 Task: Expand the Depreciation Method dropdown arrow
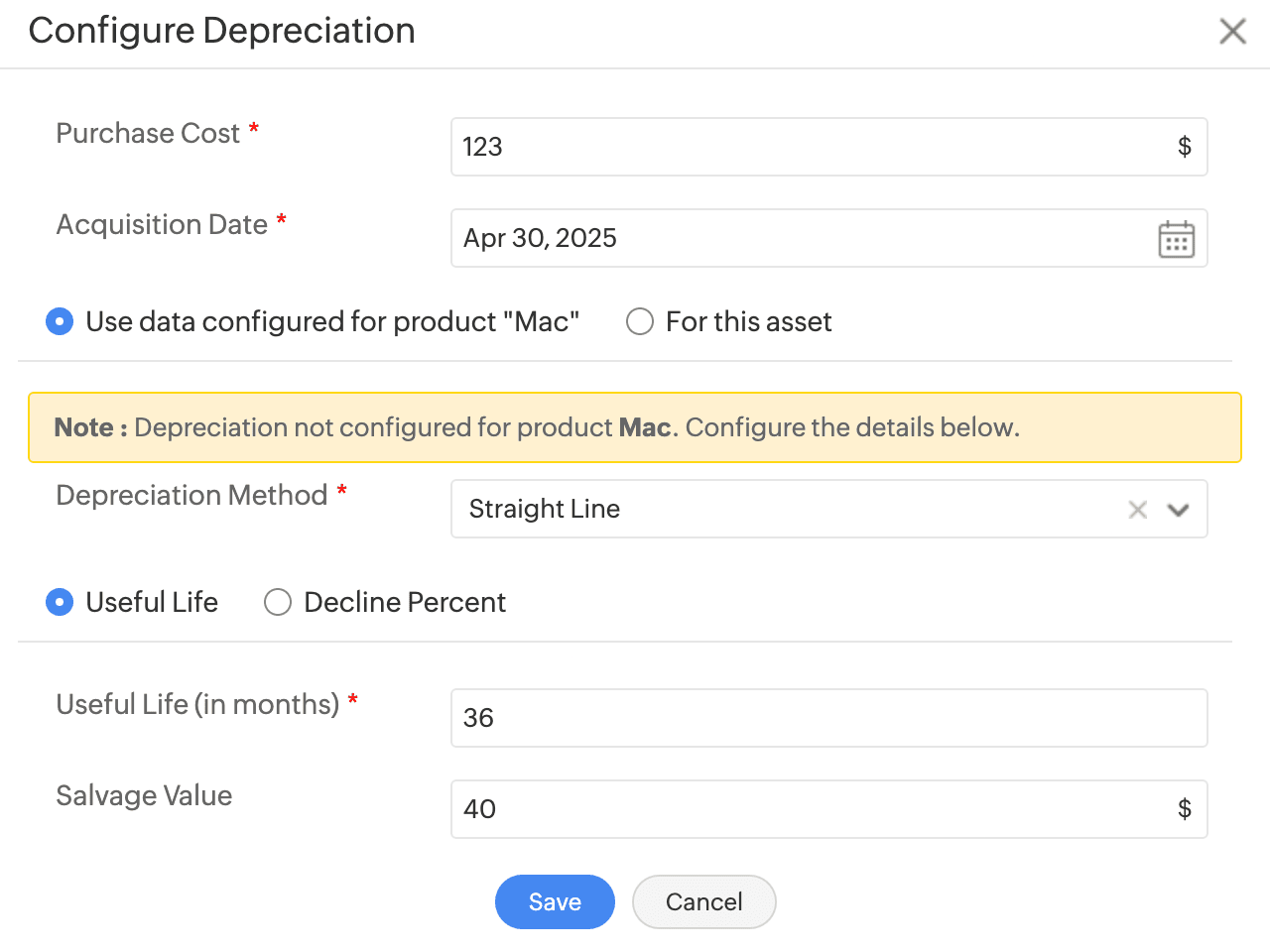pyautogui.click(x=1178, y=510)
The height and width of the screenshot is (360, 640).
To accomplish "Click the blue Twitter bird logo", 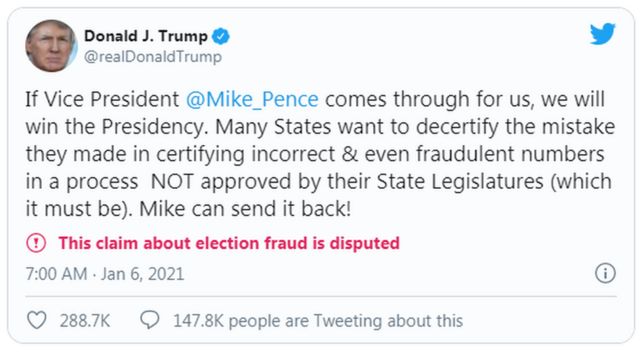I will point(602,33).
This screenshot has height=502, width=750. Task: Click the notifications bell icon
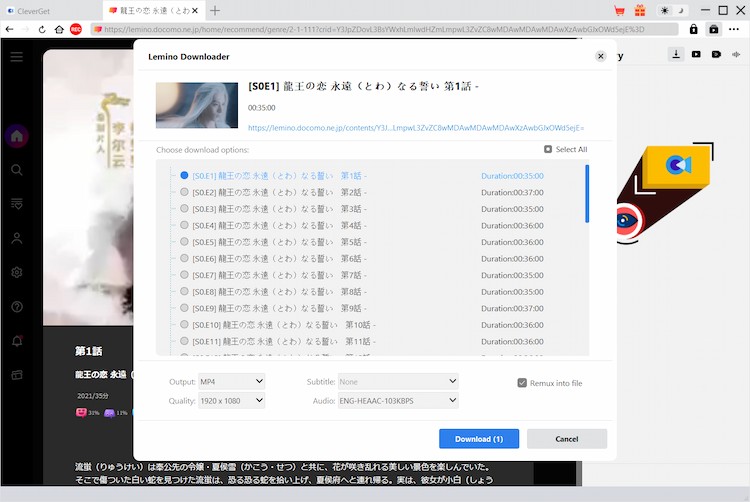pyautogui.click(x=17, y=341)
--
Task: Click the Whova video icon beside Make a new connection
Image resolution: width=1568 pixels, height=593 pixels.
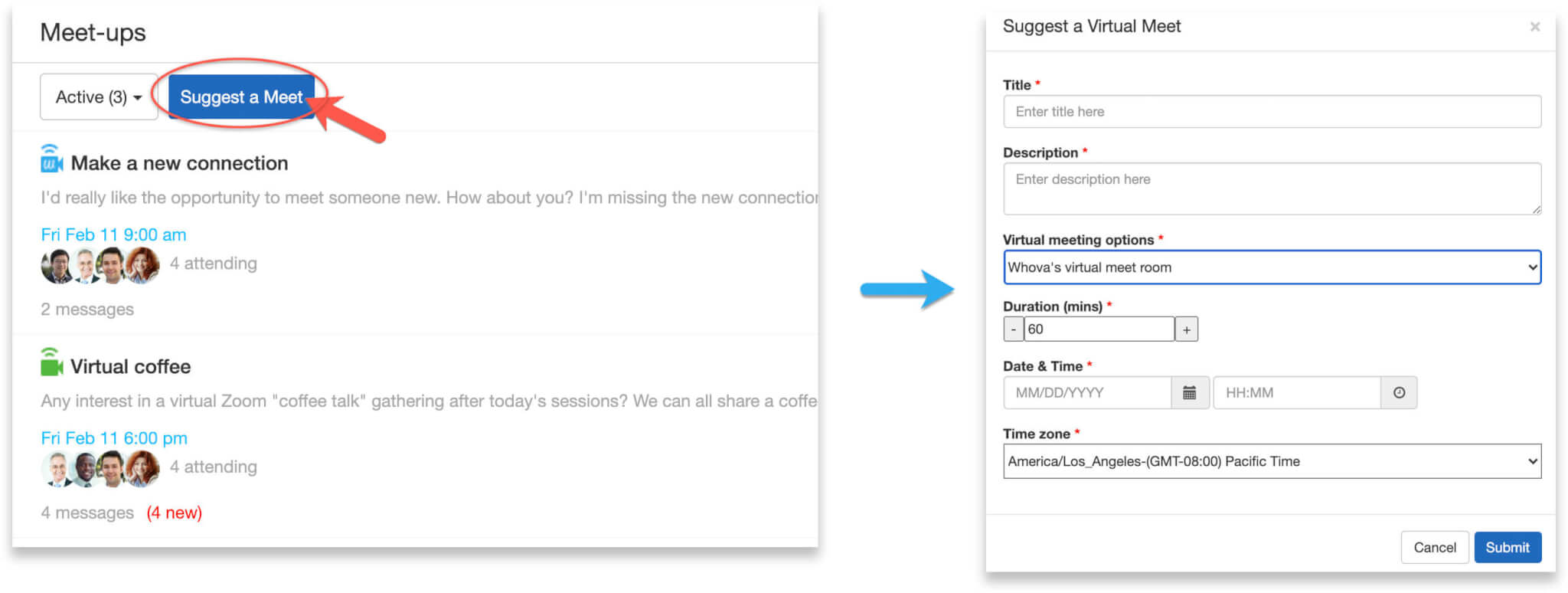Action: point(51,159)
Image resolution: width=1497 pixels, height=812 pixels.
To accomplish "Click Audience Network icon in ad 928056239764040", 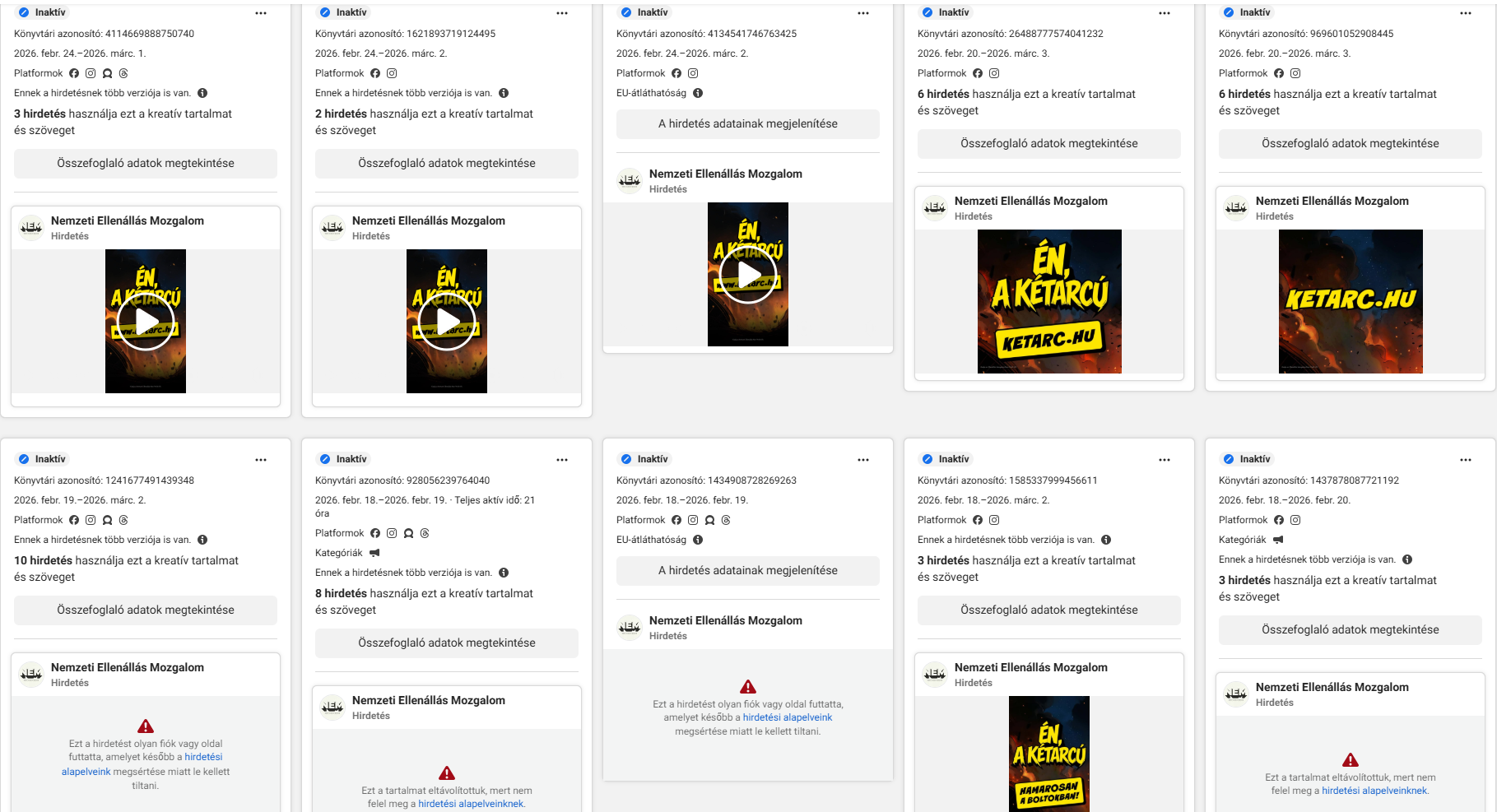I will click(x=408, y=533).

Exercise: In the rows from the line with "This screenshot has" up to and including the line with "pyautogui.click(x=17, y=341)", swap "notifications bell icon" for "profile avatar icon" and give those lines again with nothing else changed. Leave the pictures out.

The reply:
This screenshot has height=502, width=750. Task: Click the profile avatar icon
pyautogui.click(x=17, y=341)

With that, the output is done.